Created attachment 45774 [details] g_locale_from_utf8.c Here is a C test case. Please discuss this on gtk-list@gnome.org if you disagree.
Then again, the gettext() thing doesn't help you when reading from your XML file. Maye a glib coder can explain.
Putting Unicode in C should be fine, as far as gcc is concerned. This looks like an iconv bug to me. It doesn't seem to accept \c3\b2
Well, I've confirmed that iconv is returning -1 and setting errno to EILSEQ, however I am unable to reproduce it outside of glib. I've attached a test case which works as expected.

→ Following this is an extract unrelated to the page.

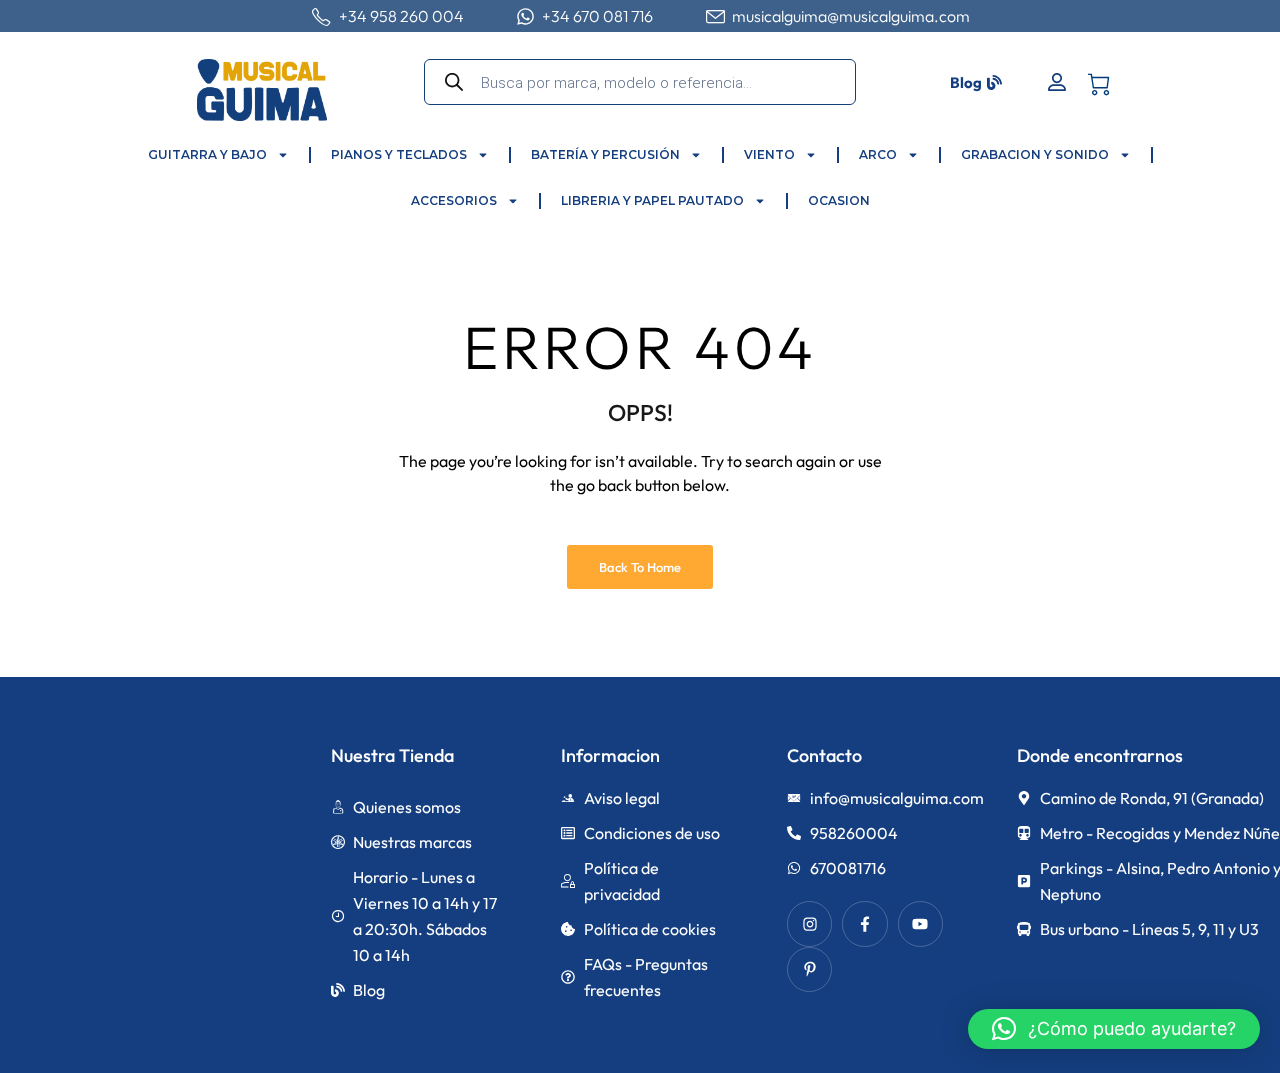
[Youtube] (920, 923)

Created attachment 45823 [details] iconv-test.c
any update on this? Yay or nay on whether it's really an iconv problem or not? I'm hoping this gets resolved soon, as the UTF-8 support is really my sole reason for using glib/glibmm.
the error does not occur when doing the explicit UTF-8 -> ISO8859-1 conversion using g_convert either, so the problem seems to be not in iconv and not in the glib iconv wrapper, but rather in g_locale_from_utf8
you should probably insert const gchar *charset; g_get_charset (&charset); g_print ("charset %s\n", charset); in your example and verify that glibs idea of the locale charset coincides with what you believe it is.
charset ANSI_X3.4-1968 setlocale returned 'en_US.UTF-8' strlen("Diego Pettenò") == 14 iconv: Invalid or incomplete multibyte or wide character result = 'Diego Petten' That's after replacing ISO8859-1 with ANSI_X3.4-1968. not sure what this means though.
ANSI_X3.4-1968 is a fancy name for ASCII, so it is no wonder it can't handle that last character. What is your locale set to ?
As displayed in comment #16, my locale is set to en_US.UTF-8.
Are we any closer to an explanation for this? It's very odd.
You need to figure out why g_get_charset() thinks that your locale charset is ASCII, when the locale is set to en_US.UTF-8
No response in more than a year, closing.